Testing your implementation

Your test file(s) will be a larger portion of your grade this week. In particular, we will employ unit testing to thoroughly test our BST implementation. Your test should follow these conventions:


The Pair class

We have implemented a templated Pair class to store a pair of arbitrary-type data. You do not need to modify our implementation, but you will need to understand Pairs enough to return an iterator of key-value pairs for your tree traversals.

A Pair is essentially just a container to publicly store two pieces of data:

  template <typename F, typename S>
  class Pair {
    public:
      F first;
      S second;
      Pair(F f, S s);
  };

Because the data is publicly stored within the Pair, the data can be accessed and changed directly from any other scope of the program. For example:

  int main() {
    Pair<string,int> p("Hello", 42);
    cout << p.first << ", " << p.second << endl;
    p.first = "Bye!";
    cout << p.first << endl;
    return 0;
  }

The Pair class is useful for dictionary data structures, such as the LinkedBST, where we store a key-value pair for each piece of data.



Iterators

A common programming task is to execute some code for each item in a data structure. An iterator is an object that provides a consistent interface for traversing all data (essentially, providing a linear interpretation of a non-linear data structure).
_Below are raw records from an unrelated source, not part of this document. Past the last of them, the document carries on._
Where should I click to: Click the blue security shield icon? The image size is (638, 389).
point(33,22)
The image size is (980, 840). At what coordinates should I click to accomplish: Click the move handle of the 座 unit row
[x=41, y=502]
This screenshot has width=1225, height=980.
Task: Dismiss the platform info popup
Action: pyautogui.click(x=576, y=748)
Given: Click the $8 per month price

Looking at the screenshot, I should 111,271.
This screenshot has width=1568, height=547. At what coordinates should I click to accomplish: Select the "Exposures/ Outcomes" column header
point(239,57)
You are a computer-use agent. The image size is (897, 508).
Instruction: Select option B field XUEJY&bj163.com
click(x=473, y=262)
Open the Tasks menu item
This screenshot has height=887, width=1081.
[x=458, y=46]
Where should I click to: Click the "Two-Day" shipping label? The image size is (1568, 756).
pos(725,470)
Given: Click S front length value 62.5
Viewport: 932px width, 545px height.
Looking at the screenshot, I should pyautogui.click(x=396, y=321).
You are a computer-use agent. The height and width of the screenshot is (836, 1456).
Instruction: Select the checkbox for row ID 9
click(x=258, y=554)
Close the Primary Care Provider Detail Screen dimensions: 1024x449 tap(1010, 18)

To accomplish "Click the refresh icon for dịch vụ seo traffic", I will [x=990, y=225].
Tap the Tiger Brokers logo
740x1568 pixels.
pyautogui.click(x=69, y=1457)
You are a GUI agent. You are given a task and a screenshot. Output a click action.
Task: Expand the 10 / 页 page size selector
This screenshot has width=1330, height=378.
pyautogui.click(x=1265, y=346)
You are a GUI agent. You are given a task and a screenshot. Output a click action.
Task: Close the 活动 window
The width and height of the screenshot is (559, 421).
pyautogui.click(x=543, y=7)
In this program, you will use Queues as an iterator; you will enqueue key-value pairs using an appropriate traversal algorithm (e.g., in-order, pre-order, level-order, post-order). The idea is that the dequeue() function returns each item from the original tree once, and the isEmpty() function returns false until each item in the container has been returned with dequeue(). In normal implementations, a special Iterator class is used to perform these operations, but essentially it is a Queue. Iterators are widely used for many different types of data structures (such as hash tables and graphs, as we will see later).



Unit-testing with assert

assert(bool condition) is a C function that takes a boolean condition as an argument and causes your program to immediately crash if that boolean condition is false (assert does nothing if that condition is true). This is useful because it allows you to test parts of your program as you write, checking that the program values are what you expect when your program runs. To use assert you must #include <assert.h>. We used assert in previous labs, but your tests will solely rely on this function for this week.



Modifying linkedBST.h

You should not need to modify the declaration for LinkedBST. The allowed exceptions are only to create additional private methods

Submitting your work

Once you are satisfied with your program, hand it in by typing handin35 at the unix prompt.

You may run handin35 as many times as you like, and only the most recent submission will be recorded. This is useful if you realize after handing in some programs that you'd like to make a few more changes to them.